Yes. Acorns are edible and are not toxic to humans when ingested.
Yes, acorns are definitely edible. They are packed full of proteins and carbohydrates, and are plentiful as many different kinds of oak trees produce them.
Yes, they’re edible. There’s even recipes using acorns available! They require a special cooking process, though. See below for more details.

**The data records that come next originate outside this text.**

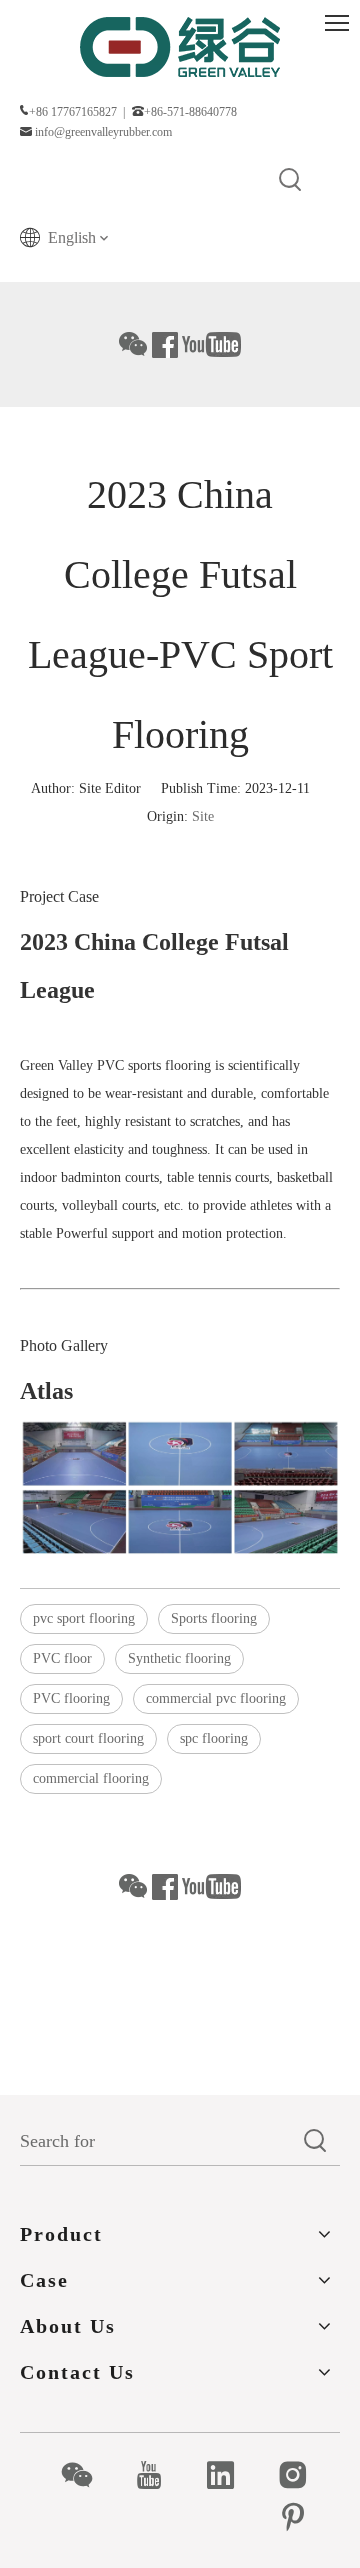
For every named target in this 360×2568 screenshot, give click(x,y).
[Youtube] (159, 2475)
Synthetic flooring (179, 1658)
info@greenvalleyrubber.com (103, 132)
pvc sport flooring (84, 1618)
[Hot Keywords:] (291, 181)
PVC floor (62, 1658)
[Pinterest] (303, 2517)
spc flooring (214, 1738)
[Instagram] (303, 2475)
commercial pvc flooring (216, 1698)
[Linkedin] (231, 2475)
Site (203, 816)
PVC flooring (71, 1698)
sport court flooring (88, 1738)
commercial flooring (91, 1778)
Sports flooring (214, 1618)
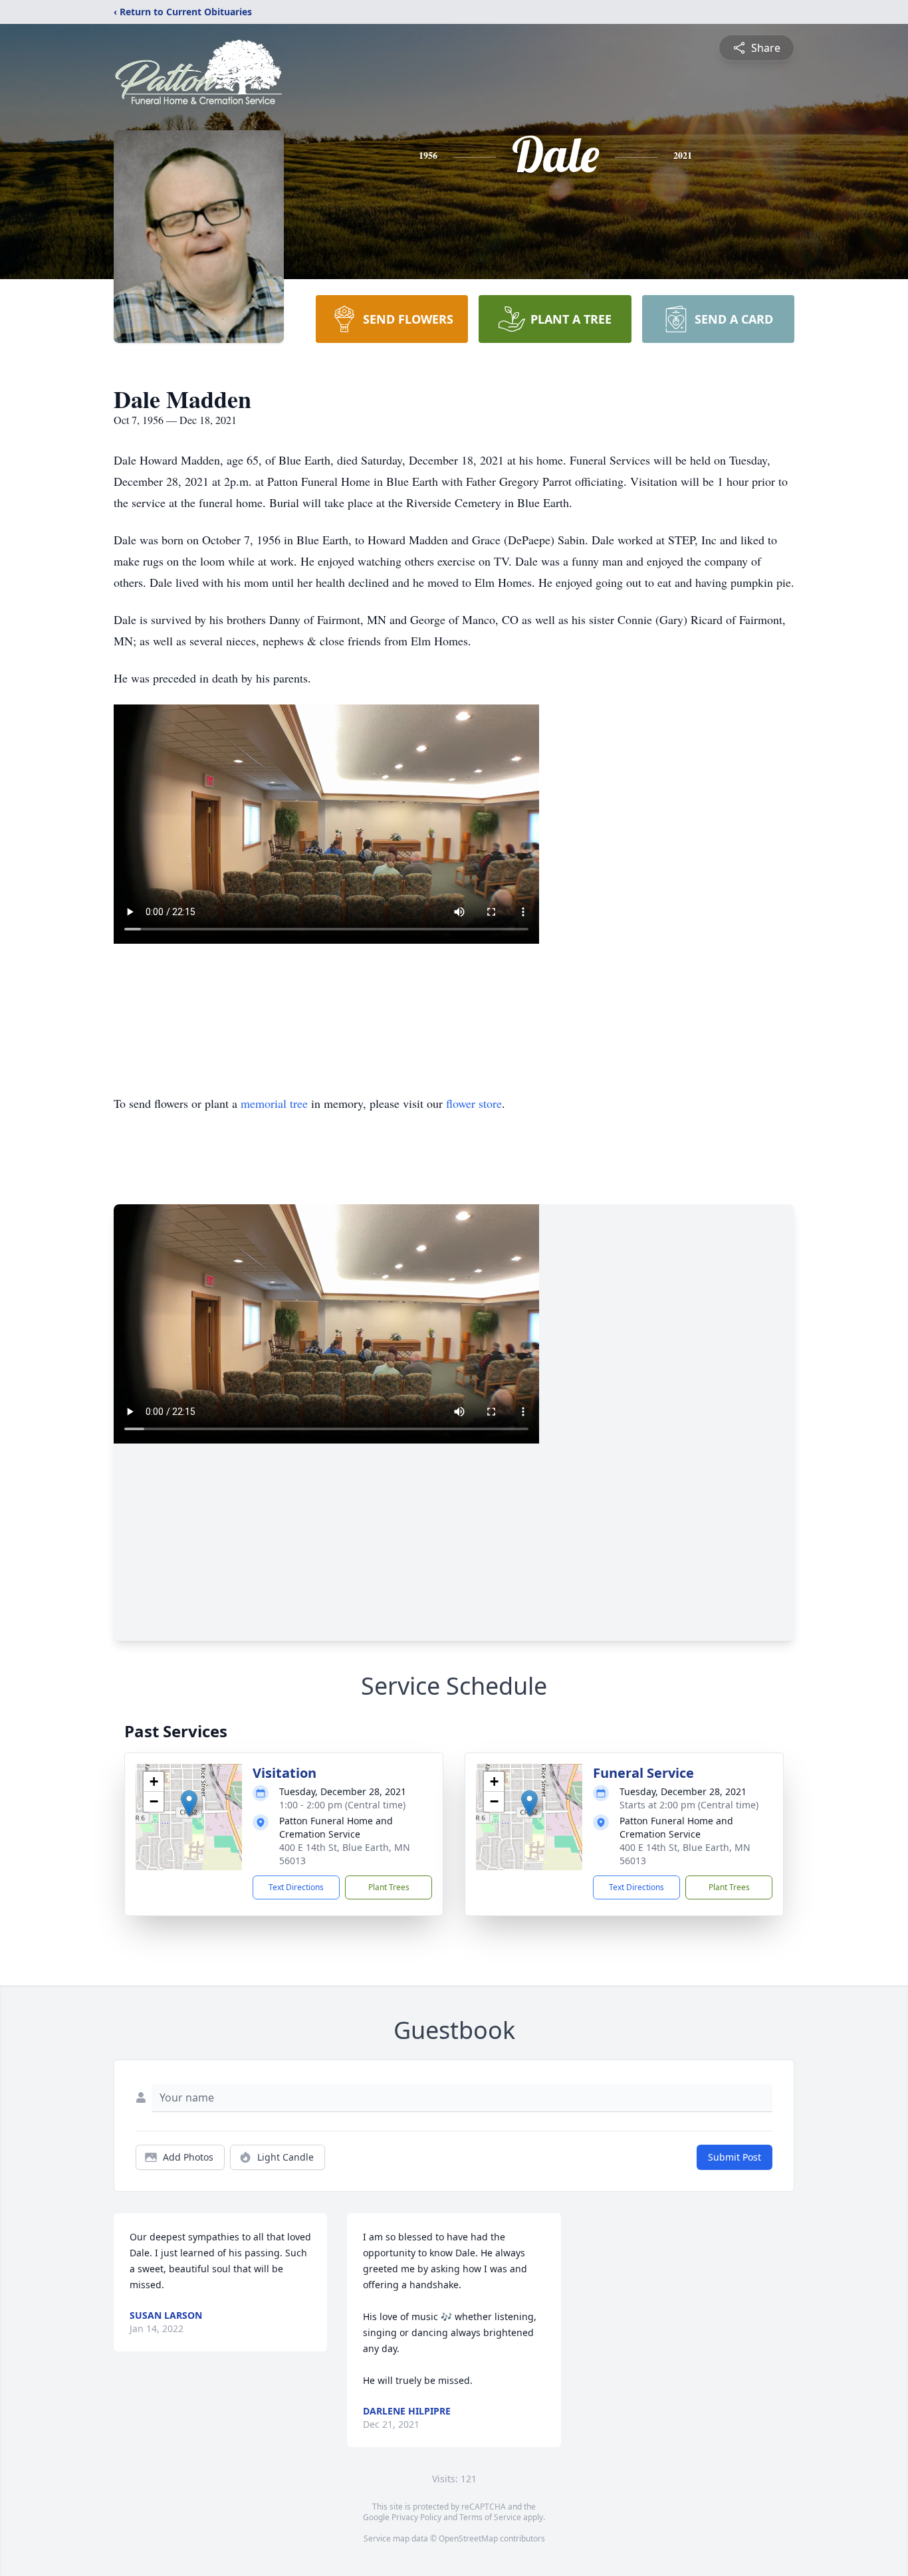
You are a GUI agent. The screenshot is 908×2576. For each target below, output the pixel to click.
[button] (189, 1803)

It isn’t wise, however, to eat acorns as they are found upon the sidewalk, the way a chipmunk could. Raw acorns contain high concentrations of tannic acid, so their taste is bitter, and some varieties can in their raw state be toxic to humans. Even for the animals that eat acorns raw, the tannins in them can be irritating; for this reason, few animals eat acorns exclusively, and some acorn-eaters allow the nuts to soak for a time in water before they consume them. Processing acorns removes the tannic acid and makes them palatable. This starts with ripe acorns, those that have fallen from the tree of their own accord, or that fall readily with a light tap. Native Americans blanched the tannins from acorns by putting the shelled nuts in a bag, and letting the bag sit in the waters of a fast running stream. Boiling the nuts repeatedly, until the water no longer contains any trace of the brown tannic acid, accomplishes the same thing. The acorns can then be roasted just as other tree nuts are.